Quote exactly the lines from the one with "Where should I" to the end of the data, both included; omit the pictures.
======== MATERIALS PROVIDED ========
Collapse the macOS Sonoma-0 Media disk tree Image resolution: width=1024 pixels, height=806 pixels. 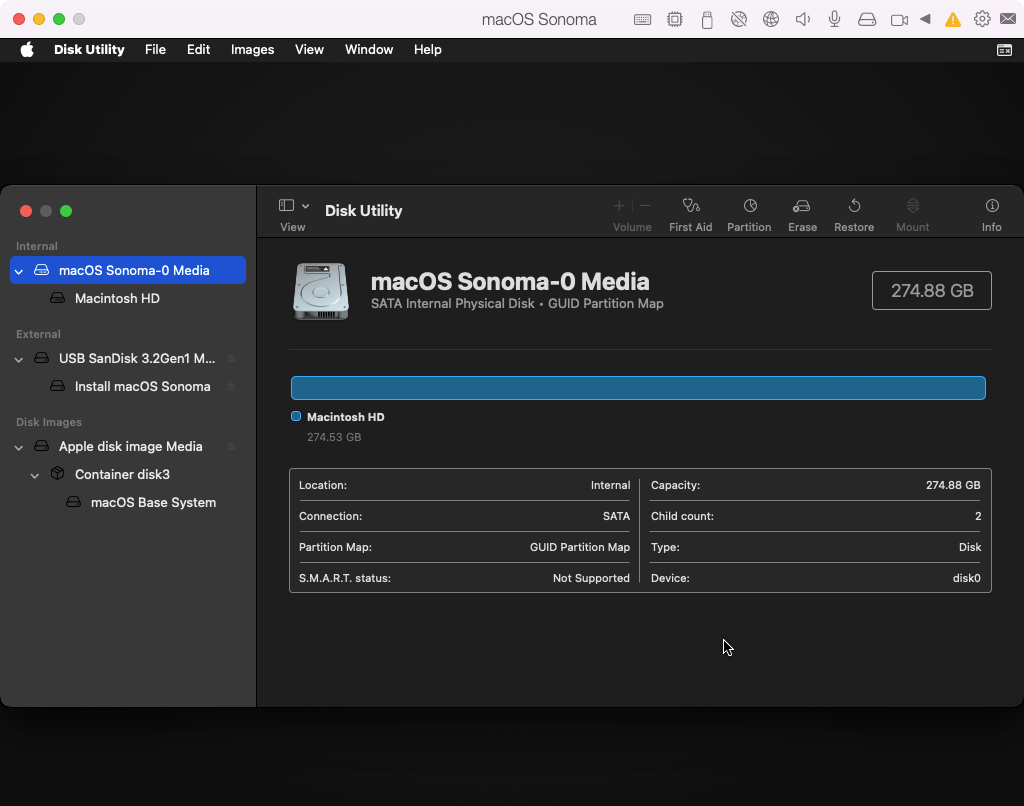click(x=19, y=271)
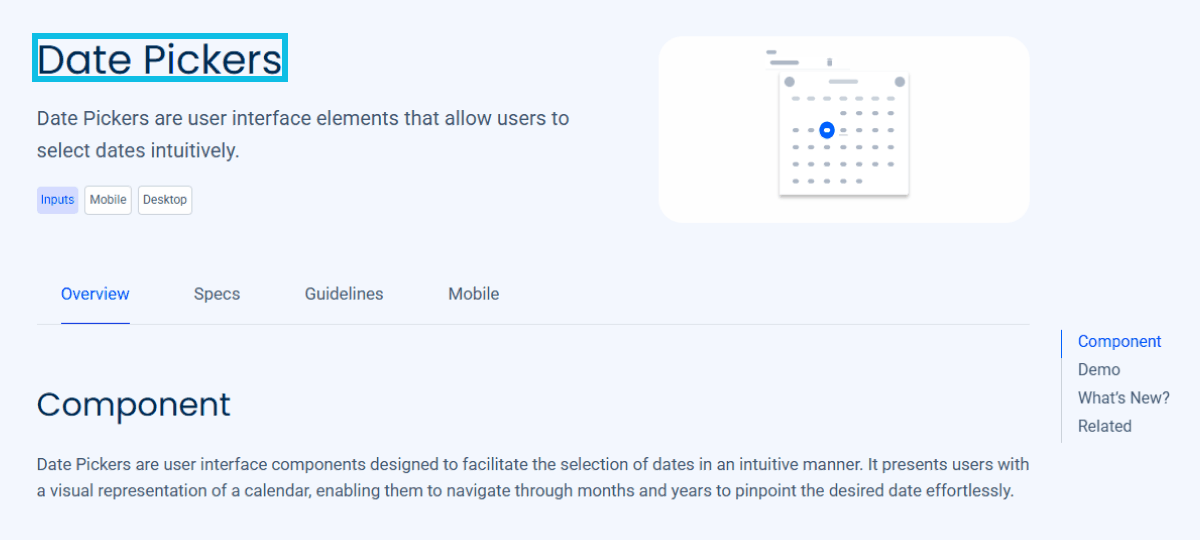Jump to Component in the side navigation
The image size is (1200, 540).
point(1119,342)
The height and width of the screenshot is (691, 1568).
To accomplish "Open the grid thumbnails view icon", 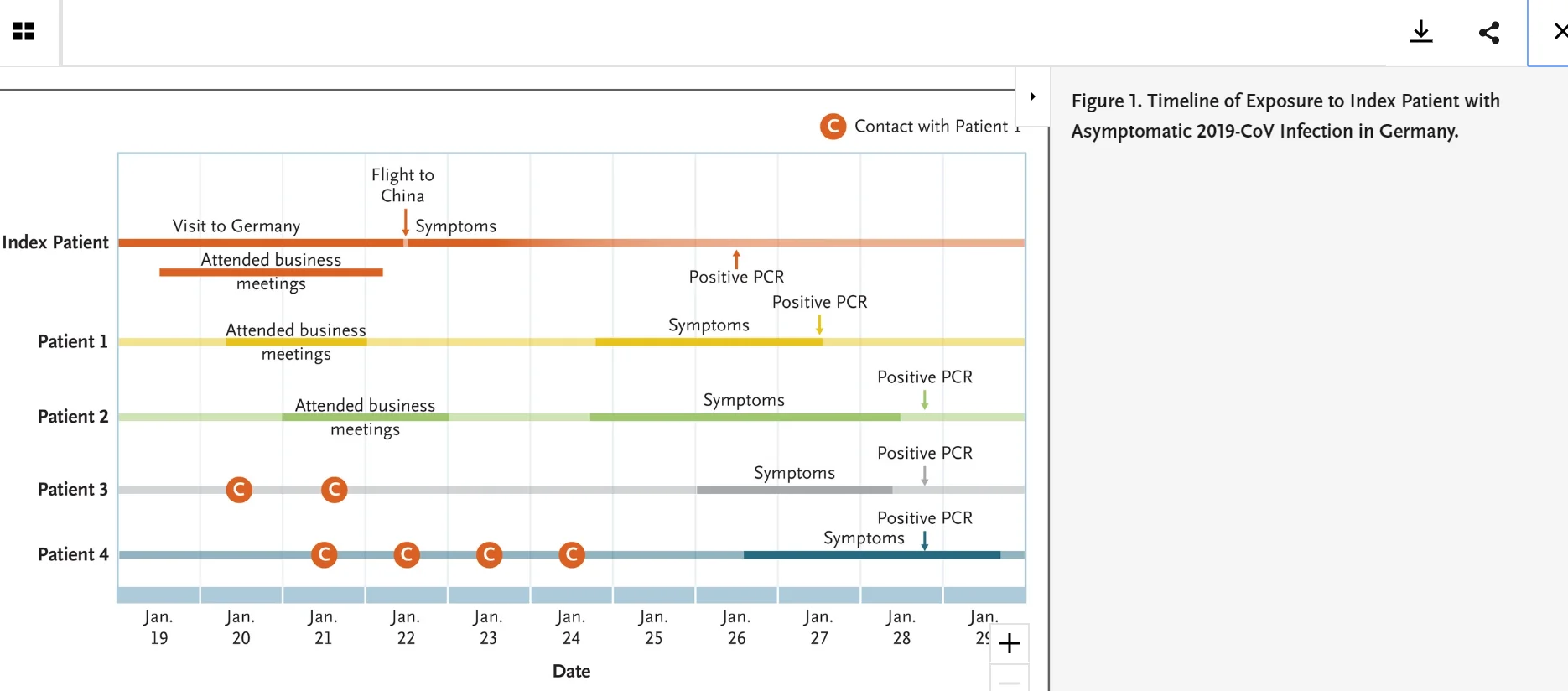I will 23,32.
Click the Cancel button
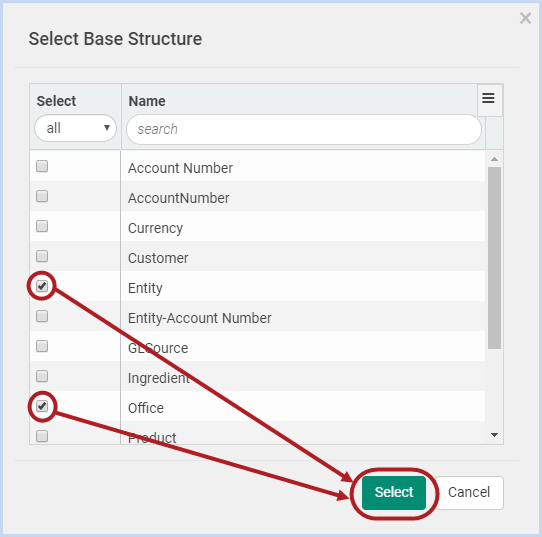The height and width of the screenshot is (537, 542). pyautogui.click(x=469, y=492)
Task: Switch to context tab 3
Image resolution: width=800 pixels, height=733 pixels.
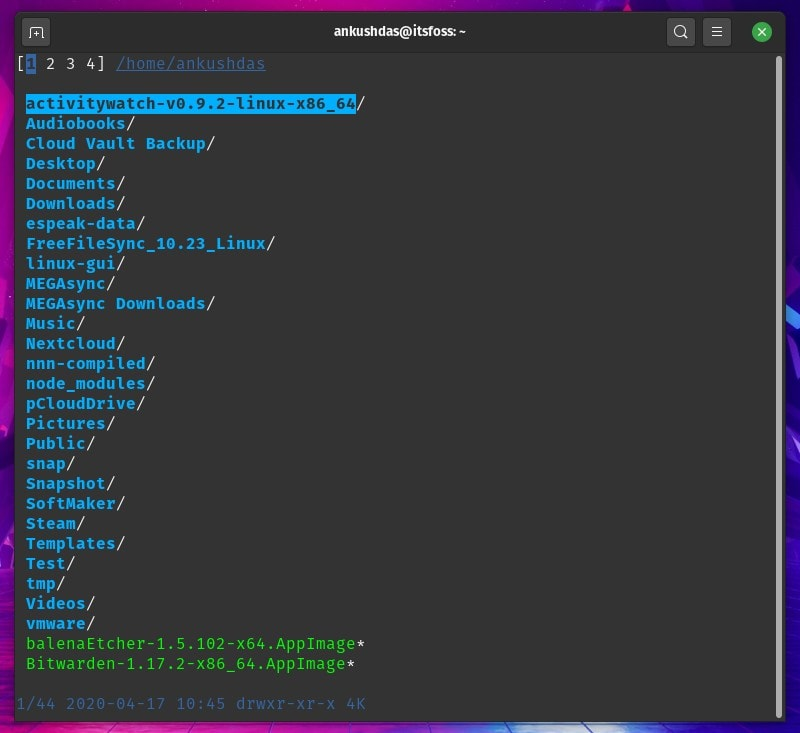Action: pyautogui.click(x=70, y=64)
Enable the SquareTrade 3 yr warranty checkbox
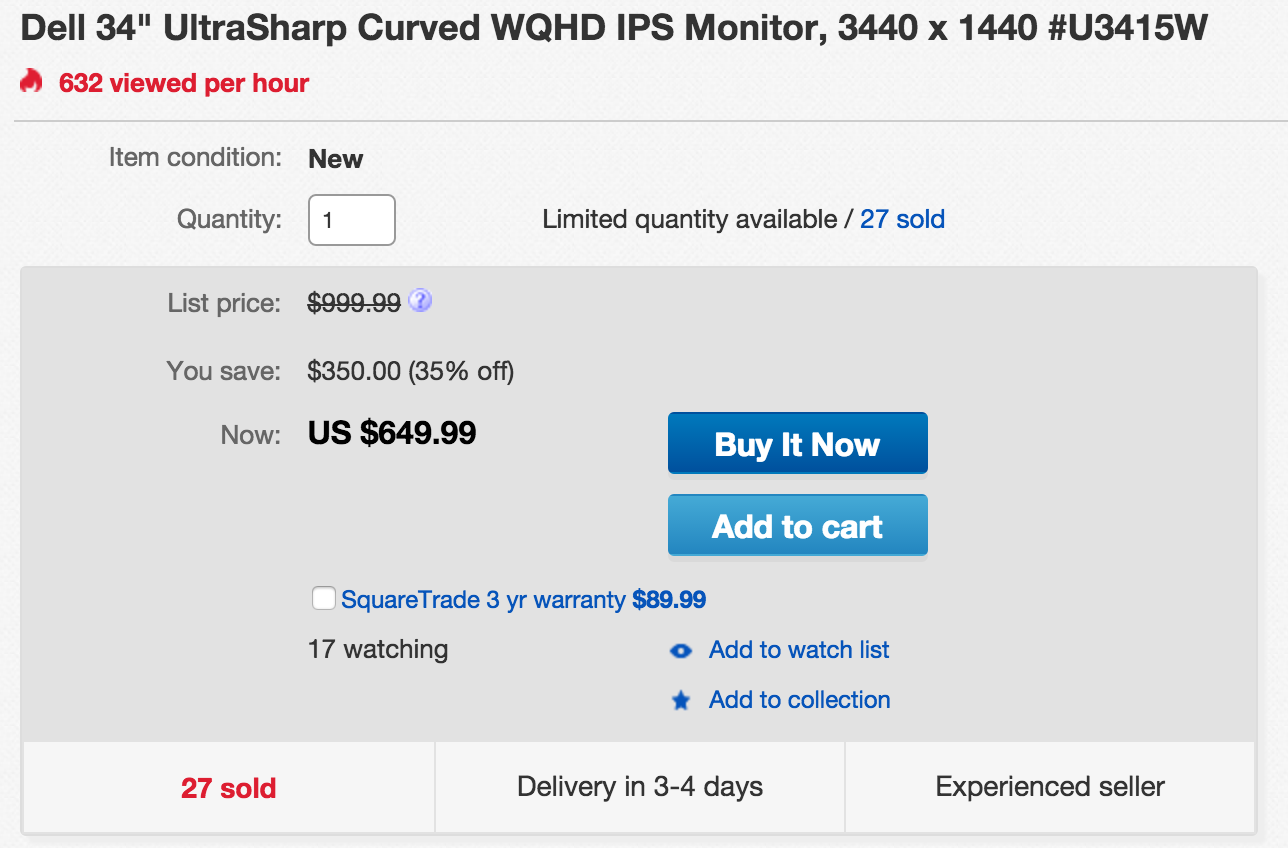Image resolution: width=1288 pixels, height=848 pixels. pyautogui.click(x=324, y=599)
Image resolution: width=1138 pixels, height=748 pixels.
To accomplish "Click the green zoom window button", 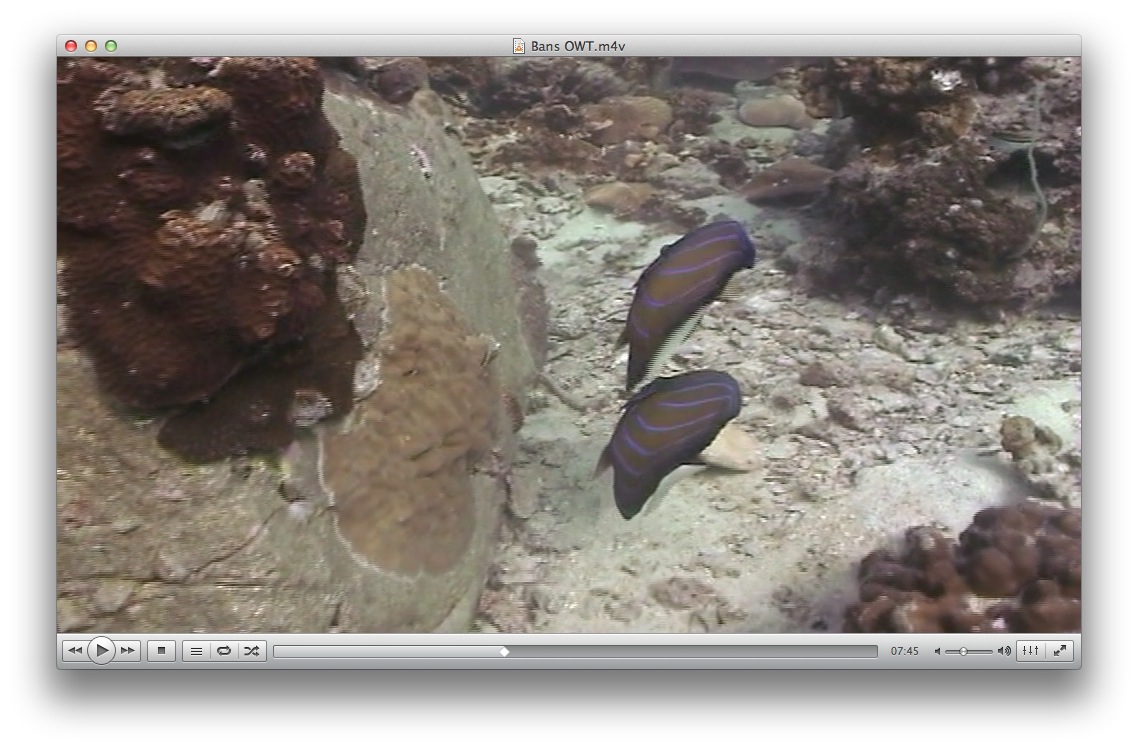I will 111,46.
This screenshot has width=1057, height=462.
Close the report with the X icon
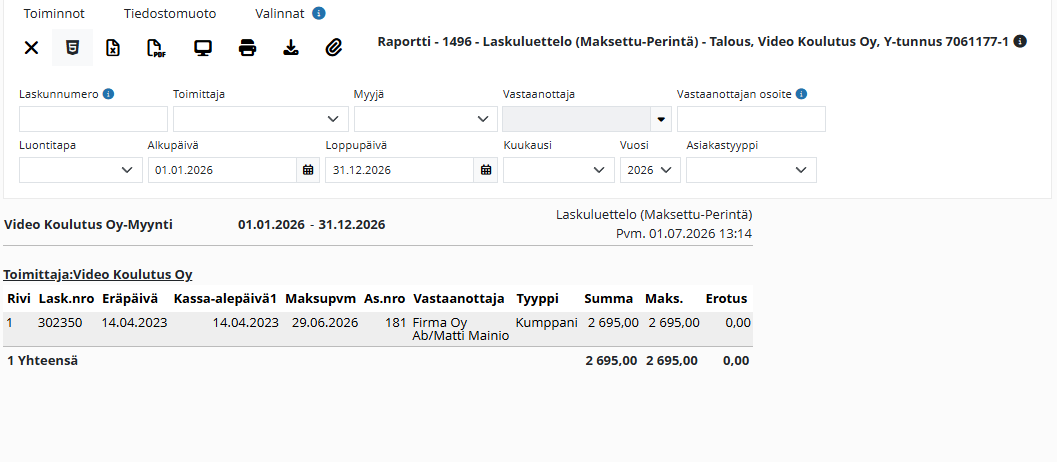[31, 48]
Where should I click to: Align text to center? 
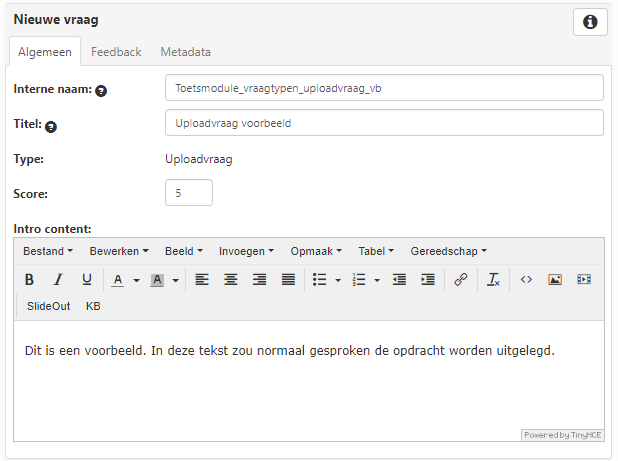[x=231, y=280]
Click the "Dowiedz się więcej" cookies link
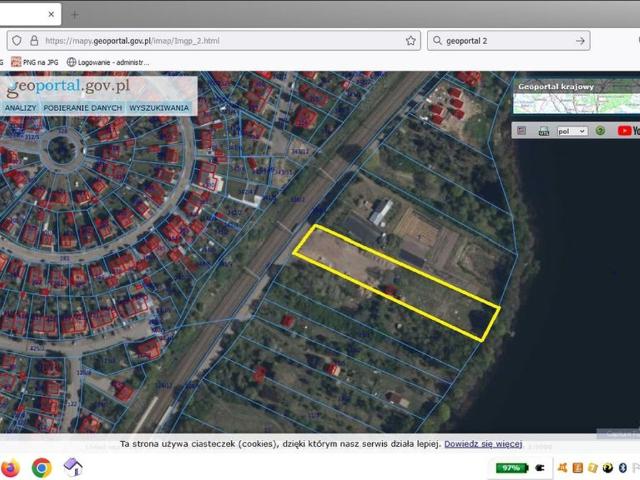 [483, 443]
========
## [ANSWER TO THIS TASK]
Where should I click to: Align text to center? 
[x=231, y=280]
Click the "Dowiedz się więcej" cookies link
 [483, 443]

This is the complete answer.